What exactly is greenwashing and why is it a problem?
There is a growing demand for sustainable products and the expectation from consumers and shareholders that organisations go ‘green’ in their operations and investments. In response to this increasing demand, organisations have developed green marketing strategies to demonstrate their environmental responsibility and maintain corporate legitimacy. While not a problem in itself, where the message provided is not consistent with an organisation’s actual environment performance, the execution of these strategies may lead to accusations of greenwashing. The term greenwashing was first used in the 1980s in the U.S., where there was a strong call for environmental activism. Greenwashing describes the presentation of products, services, policies, or activities which is intentionally misleading regarding environmental practices and sustainability. Organisations that adopt greenwashing often selectively disclose positive information in relation to their environmental performance, and sometimes make misleading claims that are ambiguous and difficult to verify. The two most common forms of greenwashing are 1) talking up an organisation’s ‘green’ image without any significant change to its underlying operational or investment choices; and 2) marketing an organisation’s products and services as delivering positive environmental impacts without regard to the full lifecycle impact of those products or services. This second form of greenwashing also serves to divert attention away from the organisation’s environmental responsibility by positioning the consumer and their decisions as the key contributor to environmental outcomes. Organisations that employ greenwashing not only damage the environment, on which they depend for their continued operations, they also erode consumers' trust in sustainable products and services. Greenwashing behaviour increases scepticism from consumers who may already have trouble identifying true ‘green’ claims and overuse of terminology related to sustainability may lead to public confusion, and ultimately to the consumer choosing to ignore any such claims altogether.
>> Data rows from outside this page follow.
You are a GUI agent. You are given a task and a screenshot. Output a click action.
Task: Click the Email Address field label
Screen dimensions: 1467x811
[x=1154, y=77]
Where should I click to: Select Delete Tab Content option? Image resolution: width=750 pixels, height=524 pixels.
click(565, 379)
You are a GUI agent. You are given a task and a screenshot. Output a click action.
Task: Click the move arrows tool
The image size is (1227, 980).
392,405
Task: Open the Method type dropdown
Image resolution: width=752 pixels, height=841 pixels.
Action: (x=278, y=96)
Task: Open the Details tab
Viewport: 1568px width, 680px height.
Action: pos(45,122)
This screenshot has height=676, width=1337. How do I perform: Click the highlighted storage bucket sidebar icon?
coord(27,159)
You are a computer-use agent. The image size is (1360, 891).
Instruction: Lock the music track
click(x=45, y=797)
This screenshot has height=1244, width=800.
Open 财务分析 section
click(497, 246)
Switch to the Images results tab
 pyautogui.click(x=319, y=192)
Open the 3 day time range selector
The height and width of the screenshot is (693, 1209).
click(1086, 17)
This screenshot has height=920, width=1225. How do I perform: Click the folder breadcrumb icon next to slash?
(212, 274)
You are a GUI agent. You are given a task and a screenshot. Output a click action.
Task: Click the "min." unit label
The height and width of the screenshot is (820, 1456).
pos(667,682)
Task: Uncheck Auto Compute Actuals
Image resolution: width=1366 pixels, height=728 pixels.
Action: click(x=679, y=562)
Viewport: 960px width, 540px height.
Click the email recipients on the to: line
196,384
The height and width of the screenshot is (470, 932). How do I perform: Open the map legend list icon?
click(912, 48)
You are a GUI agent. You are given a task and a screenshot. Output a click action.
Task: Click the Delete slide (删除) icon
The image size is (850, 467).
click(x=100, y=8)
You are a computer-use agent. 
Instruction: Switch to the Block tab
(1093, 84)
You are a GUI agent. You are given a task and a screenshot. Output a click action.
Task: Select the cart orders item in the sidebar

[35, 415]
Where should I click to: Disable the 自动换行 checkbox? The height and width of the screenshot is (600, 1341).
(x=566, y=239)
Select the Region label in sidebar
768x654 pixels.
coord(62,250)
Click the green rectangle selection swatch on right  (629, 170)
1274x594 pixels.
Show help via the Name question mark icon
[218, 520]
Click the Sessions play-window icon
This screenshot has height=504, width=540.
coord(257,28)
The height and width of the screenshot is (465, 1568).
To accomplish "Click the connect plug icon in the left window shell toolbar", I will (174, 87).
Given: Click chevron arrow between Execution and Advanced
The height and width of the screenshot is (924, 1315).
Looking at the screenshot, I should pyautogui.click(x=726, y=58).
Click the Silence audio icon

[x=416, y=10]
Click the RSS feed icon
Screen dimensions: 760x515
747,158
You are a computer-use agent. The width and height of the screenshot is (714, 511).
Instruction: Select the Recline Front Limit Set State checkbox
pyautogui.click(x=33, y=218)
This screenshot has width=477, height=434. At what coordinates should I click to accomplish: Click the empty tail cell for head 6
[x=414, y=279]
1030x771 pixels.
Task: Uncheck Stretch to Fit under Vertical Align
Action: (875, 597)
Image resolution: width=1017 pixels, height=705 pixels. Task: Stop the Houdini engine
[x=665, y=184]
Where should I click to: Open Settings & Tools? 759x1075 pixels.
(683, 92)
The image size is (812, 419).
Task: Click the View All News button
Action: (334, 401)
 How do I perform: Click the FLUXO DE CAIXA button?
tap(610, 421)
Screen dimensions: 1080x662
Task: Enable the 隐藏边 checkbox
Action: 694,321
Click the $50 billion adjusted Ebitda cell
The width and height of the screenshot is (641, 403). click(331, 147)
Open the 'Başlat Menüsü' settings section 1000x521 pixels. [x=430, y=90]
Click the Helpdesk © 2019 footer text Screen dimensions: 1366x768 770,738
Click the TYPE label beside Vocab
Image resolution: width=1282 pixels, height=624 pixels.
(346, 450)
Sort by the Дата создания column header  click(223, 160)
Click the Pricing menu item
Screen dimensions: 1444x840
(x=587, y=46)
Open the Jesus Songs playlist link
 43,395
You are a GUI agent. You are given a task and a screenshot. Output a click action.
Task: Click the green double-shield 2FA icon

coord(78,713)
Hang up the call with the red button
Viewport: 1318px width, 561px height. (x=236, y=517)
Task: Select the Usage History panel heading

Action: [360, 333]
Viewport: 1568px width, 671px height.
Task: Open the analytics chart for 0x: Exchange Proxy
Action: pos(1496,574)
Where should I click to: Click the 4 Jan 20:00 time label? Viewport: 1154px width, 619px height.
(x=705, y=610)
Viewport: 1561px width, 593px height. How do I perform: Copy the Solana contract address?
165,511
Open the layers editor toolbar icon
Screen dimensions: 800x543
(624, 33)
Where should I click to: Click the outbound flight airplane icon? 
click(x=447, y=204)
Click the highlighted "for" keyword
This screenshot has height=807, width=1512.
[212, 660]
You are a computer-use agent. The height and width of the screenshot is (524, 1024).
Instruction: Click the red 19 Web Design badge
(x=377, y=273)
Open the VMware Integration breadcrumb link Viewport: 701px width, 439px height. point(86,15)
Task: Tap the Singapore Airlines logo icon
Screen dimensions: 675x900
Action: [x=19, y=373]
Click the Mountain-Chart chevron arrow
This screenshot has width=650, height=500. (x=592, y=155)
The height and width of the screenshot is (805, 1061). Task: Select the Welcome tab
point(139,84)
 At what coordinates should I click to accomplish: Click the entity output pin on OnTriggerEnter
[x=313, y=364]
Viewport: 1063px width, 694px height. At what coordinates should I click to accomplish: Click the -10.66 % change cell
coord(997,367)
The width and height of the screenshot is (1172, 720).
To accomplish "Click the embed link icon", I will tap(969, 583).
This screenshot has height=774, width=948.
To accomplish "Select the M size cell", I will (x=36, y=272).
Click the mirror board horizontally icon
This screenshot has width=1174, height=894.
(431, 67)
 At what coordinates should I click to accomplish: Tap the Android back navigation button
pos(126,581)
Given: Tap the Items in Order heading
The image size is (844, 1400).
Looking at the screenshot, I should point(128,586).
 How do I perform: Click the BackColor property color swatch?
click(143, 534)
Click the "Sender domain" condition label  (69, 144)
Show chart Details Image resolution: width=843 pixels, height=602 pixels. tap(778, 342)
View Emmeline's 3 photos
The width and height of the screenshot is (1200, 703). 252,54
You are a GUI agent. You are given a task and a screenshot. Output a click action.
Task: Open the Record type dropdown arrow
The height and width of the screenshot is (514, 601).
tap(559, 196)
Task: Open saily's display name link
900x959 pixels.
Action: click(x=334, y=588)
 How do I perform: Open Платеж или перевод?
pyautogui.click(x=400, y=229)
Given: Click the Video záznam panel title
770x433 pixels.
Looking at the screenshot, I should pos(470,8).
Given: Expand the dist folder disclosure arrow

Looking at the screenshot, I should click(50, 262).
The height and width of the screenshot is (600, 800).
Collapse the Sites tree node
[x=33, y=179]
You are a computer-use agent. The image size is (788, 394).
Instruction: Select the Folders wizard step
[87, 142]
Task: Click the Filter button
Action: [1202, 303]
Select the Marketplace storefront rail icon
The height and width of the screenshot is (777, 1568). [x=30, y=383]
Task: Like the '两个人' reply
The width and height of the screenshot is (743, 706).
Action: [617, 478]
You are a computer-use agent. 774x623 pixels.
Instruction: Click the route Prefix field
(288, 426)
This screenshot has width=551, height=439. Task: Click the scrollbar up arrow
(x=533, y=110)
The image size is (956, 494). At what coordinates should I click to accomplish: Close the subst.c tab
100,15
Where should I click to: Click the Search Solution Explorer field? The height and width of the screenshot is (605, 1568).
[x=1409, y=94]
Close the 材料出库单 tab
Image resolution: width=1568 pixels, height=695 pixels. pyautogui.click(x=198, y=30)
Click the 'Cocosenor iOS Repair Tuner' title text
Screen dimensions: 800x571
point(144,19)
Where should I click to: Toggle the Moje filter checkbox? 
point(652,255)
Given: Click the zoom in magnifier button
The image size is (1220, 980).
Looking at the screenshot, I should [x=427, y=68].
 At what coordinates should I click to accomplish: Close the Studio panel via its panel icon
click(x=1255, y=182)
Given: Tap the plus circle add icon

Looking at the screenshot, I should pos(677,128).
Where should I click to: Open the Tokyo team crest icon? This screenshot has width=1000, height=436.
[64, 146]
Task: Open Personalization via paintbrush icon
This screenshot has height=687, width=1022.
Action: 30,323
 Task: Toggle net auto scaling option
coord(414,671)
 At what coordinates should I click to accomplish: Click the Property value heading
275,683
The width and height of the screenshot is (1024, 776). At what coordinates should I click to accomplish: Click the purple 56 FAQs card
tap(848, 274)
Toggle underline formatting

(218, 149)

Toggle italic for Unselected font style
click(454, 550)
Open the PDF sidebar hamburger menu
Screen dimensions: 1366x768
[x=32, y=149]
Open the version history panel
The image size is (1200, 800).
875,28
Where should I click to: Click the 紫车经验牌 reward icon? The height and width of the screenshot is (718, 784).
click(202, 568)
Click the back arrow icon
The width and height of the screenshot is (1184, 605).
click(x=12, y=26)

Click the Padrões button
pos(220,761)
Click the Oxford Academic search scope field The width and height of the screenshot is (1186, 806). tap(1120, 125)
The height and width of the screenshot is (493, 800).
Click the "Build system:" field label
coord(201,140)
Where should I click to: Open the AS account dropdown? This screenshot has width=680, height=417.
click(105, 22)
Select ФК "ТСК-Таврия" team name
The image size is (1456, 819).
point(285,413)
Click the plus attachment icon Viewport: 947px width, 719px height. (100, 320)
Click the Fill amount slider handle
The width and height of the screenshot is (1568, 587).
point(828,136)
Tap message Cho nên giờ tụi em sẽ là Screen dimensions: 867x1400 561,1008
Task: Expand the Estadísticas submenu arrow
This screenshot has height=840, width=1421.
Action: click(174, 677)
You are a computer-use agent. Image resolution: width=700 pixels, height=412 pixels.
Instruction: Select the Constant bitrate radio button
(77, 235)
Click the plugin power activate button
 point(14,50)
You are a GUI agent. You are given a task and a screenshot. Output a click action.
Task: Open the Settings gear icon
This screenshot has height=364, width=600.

Carbon offsets and greenwashing
Carbon offsets are commonly used by organisations to deliver their net-zero greenhouse gas (GHG) emissions targets. Carbon credits are purchased to offset any GHG emissions the organisation deems too expensive or too disruptive to eliminate, or in some industries such as the aviation sector, to offset GHG emissions that are difficult to eliminate due to technological limitations. However, using carbon credits to offset emissions only provides a cosmetic change to an organisation’s operations. An organisation which claims to be ‘sustainable’ or to be ‘carbon neutral’ without delivering a substantial reduction in their operational emissions may be guilty of greenwashing. Carbon offsetting should only be used as a strategy for compensating for GHG emissions which are hard to abate, not as an accounting mechanism that allows an organisation to continue its operations unchanged. There is a natural limit to the GHG emissions that can be offset using carbon credits, since there is limited land area to plant new trees and technological carbon sequestration and storage solutions are not yet available at scale. Furthermore, each carbon credit needs to be underpinned by a quantification of the carbon sequestration function it provides, and over what time period. It is therefore important that organisations tread carefully when relying only on carbon offsets to deliver their emissions reduction targets.
How to identity greenwashing?
In 2007, TerraChoice conducted a research project on products that carry environmental claims. This research was summarised in their “Seven Sins of Greenwashing”, published to help consumers and organisations understand and spot greenwashing, an extract from which is included below:
- Sin of the hidden trade-off: A claim suggesting that a product is green based on a narrow set of attributes without attention to other important environmental issues. Paper, for example, is not necessarily environmentally preferable because it comes from a sustainably harvested forest. Other important environmental issues in the paper-making process, such as greenhouse gas emissions or chlorine use in bleaching, may be equally important.
- Sin of no proof: An environmental claim not substantiated by easily accessible supporting information or by a reliable third-party certification. Common examples are facial tissues or toilet tissue products that claim various percentages of post-consumer recycled content without providing evidence.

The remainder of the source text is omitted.